Prévu sur une durée de trois ans, le programme est structuré en trois phases successives. La première phase, qui s’étend de mars 2026 à mars 2027, vise la création de Climate Innovation Hubs dans les cinq pays partenaires. Ces centres serviront d’espaces de sensibilisation, de formation et d’incubation destinés à promouvoir l’entrepreneuriat vert et la création d’emplois durables.
L’ambition est d’accompagner au moins 4 000 jeunes dès la première année du projet.
Pour Mme Camara, la première étape consiste à renforcer la conscience environnementale des jeunes souvent confrontés aux effets du changement climatique sans en maîtriser les causes ou les enjeux.
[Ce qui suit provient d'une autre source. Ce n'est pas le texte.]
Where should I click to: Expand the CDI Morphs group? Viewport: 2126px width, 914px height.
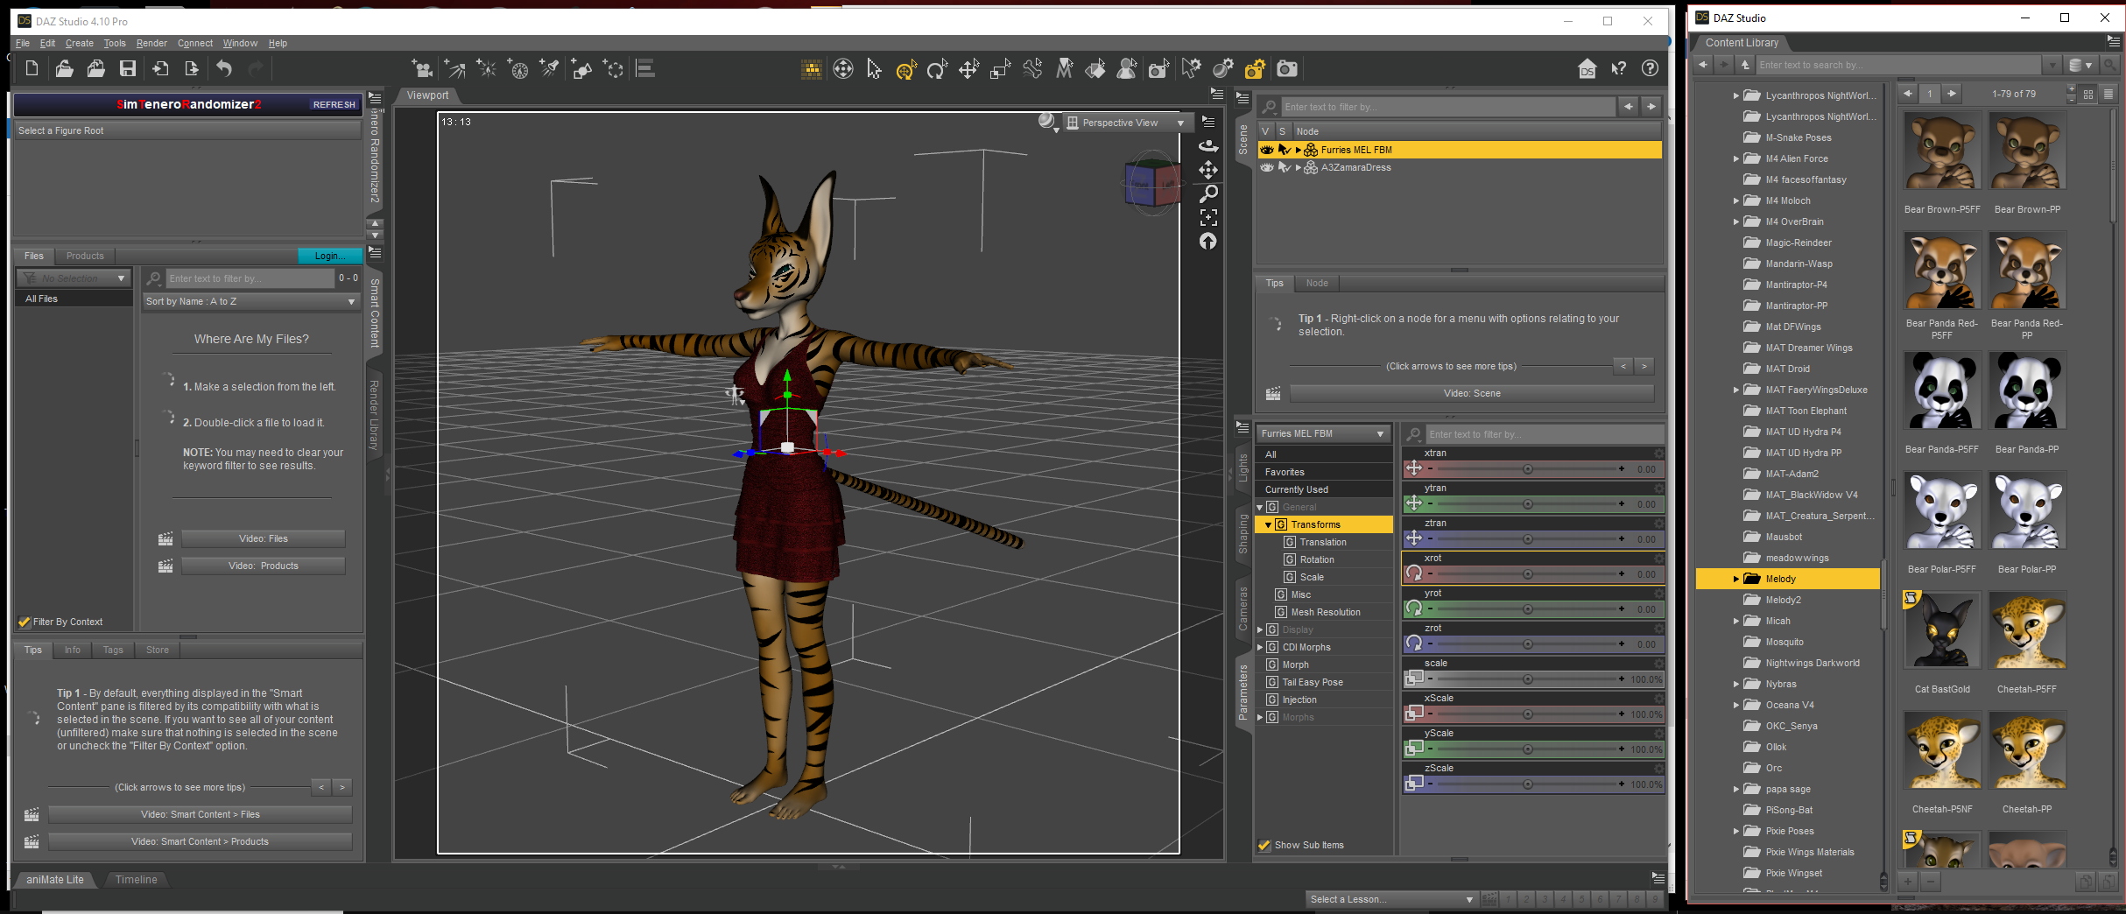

À travers des programmes d’éducation climatique et des formations spécialisées, les bénéficiaires seront ensuite accompagnés dans la création de projets et d’entreprises à impact environnemental positif.
M. Cheikh Tidiane Gadio, ancien ministre sénégalais des Affaires étrangères et président de l’Institut Panafricain de Stratégies (IPS), a salué une initiative qu’il considère comme un modèle concret de gouvernance et d’engagement citoyen.
Selon lui, l’Afrique ne peut plus se contenter de subir les conséquences d’une crise climatique dont elle n’est pas historiquement responsable.
« Le drame de l’Afrique est de subir un problème qu’elle n’a pas causé. Mais nous ne pouvons pas continuer à nous définir uniquement comme des victimes. Nous devons prendre notre destin en main et construire nos propres solutions », a-t-il affirmé.
L’ancien chef de la diplomatie sénégalaise a particulièrement insisté sur le rôle stratégique de la jeunesse africaine dans cette transformation. « Je refuse l’idée selon laquelle la jeunesse serait l’avenir de l’Afrique. La jeunesse est le présent de l’Afrique. Elle possède l’énergie, les compétences et l’expertise nécessaires pour relever les défis environnementaux auxquels notre continent est confronté », a-t-il déclaré.
Il a également appelé à une meilleure prise en compte des femmes et des diasporas africaines dans les politiques de résilience climatique, estimant que ces groupes constituent des acteurs essentiels du développement durable du continent.
L’Assemblée nationale du Sénégal a également marqué son soutien à travers la participation de l’honorable Ousmane Ciss, deuxième vice-président de la Commission du Développement durable et de la Transition écologique.
Le parlementaire a rappelé le rôle central des institutions publiques dans la mise en œuvre des politiques environnementales et dans le suivi des engagements pris en matière de transition écologique.
« Compte tenu de l’urgence climatique, notre responsabilité est d’accompagner toutes les initiatives qui favorisent la résilience des populations. Les institutions doivent soutenir ces projets à travers un cadre législatif adapté, mais également veiller à l’application effective des mesures déjà adoptées », a-t-il indiqué.
Il a notamment souligné la nécessité d’une coopération régionale renforcée face à des problématiques communes telles que la pollution plastique, l’érosion côtière et la vulnérabilité des villes littorales.
Pour le député, l’installation de centres d’incubation et de formation dans les zones les plus exposées au changement climatique représente une réponse concrète permettant de renforcer l’autonomie économique des jeunes tout en favorisant la protection de l’environnement.
Avec Coastal Futures, les organisateurs ambitionnent de faire émerger une nouvelle génération de leaders climatiques capables d’apporter des réponses innovantes aux défis environnementaux qui touchent l’Afrique de l’Ouest.